Reading Aloud Without Saying a Word
Here’s another great tip for reading aloud: Don’t do it.
Let someone else read to you. It can be distracting to read your own work to yourself while trying to pay attention to what you hear and take notes on where you should make corrections at the same time. You’ll probably miss a bunch of improvements you should’ve made.
Print out a copy of your work and ask a friend to read aloud to you, or use text-to-speech software like Natural Readers (free!). When someone else reads to you, it makes focusing on listening a breeze. Sit back and pay attention to every word.
Once you get good at reading aloud, you can switch up the game by using speech-to-text software, like Dragon NaturallySpeaking or MacSpeech Dictate.

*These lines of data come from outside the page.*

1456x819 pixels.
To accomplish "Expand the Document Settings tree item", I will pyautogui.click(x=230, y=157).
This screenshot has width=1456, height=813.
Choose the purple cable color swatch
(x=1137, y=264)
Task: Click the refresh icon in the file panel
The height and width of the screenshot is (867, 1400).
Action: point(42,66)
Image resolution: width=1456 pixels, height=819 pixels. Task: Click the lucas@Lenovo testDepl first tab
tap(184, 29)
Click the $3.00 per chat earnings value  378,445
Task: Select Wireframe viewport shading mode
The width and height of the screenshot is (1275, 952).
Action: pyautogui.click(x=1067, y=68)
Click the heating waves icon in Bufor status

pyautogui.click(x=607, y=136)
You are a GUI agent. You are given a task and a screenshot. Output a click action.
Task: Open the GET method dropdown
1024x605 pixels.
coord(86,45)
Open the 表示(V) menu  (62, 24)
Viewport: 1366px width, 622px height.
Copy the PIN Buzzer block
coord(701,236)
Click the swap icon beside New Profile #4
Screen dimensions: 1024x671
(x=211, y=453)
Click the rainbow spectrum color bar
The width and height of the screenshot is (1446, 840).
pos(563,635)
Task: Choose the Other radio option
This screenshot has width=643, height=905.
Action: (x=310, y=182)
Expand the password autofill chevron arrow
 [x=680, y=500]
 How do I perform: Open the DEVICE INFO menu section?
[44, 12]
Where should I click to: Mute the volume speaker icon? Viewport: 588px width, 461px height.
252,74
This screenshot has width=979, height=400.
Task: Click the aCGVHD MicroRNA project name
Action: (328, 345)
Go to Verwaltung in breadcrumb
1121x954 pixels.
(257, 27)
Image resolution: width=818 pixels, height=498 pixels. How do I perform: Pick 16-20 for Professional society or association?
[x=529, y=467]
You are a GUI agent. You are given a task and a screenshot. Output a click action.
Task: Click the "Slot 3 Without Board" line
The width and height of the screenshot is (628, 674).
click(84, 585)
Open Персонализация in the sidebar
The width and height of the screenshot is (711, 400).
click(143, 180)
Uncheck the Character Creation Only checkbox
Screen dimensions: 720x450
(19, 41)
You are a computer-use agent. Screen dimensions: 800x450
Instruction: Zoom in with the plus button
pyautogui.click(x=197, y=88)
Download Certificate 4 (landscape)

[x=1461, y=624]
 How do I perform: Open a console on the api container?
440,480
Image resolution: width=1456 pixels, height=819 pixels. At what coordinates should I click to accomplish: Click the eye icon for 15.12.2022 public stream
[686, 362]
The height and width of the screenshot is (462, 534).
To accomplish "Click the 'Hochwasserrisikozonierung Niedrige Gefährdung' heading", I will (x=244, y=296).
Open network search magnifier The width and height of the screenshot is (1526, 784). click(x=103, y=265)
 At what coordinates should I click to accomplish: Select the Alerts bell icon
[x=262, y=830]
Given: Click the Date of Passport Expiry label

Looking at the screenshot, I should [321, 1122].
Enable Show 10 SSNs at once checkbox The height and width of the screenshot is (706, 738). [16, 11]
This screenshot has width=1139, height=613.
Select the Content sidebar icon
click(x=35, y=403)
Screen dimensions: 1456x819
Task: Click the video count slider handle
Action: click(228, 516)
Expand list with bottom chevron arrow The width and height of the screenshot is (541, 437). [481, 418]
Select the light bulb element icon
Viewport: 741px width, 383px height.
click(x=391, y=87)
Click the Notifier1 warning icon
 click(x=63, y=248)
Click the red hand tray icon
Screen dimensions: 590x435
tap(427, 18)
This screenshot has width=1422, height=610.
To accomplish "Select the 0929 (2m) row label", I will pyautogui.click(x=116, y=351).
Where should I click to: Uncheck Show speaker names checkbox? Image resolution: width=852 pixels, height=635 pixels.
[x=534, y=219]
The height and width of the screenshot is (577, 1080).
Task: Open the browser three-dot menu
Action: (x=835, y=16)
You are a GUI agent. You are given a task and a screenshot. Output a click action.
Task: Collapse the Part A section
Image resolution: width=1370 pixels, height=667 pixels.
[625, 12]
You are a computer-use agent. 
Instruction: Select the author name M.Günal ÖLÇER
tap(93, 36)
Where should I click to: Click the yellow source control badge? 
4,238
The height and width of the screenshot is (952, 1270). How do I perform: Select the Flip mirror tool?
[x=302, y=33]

These programs let you skip the writing phase so you can just say what you want to say – the software converts your voice to text and the words magically appear on the screen. It takes a little getting used to, but it’s a lot of fun to use.
Hit publish, and you’re all done!
What about you? Do you read your work aloud? Have you noticed a difference in the quality of your writing? What do your readers think? Oh, and just in case you’re wondering… yes, I read this post out loud.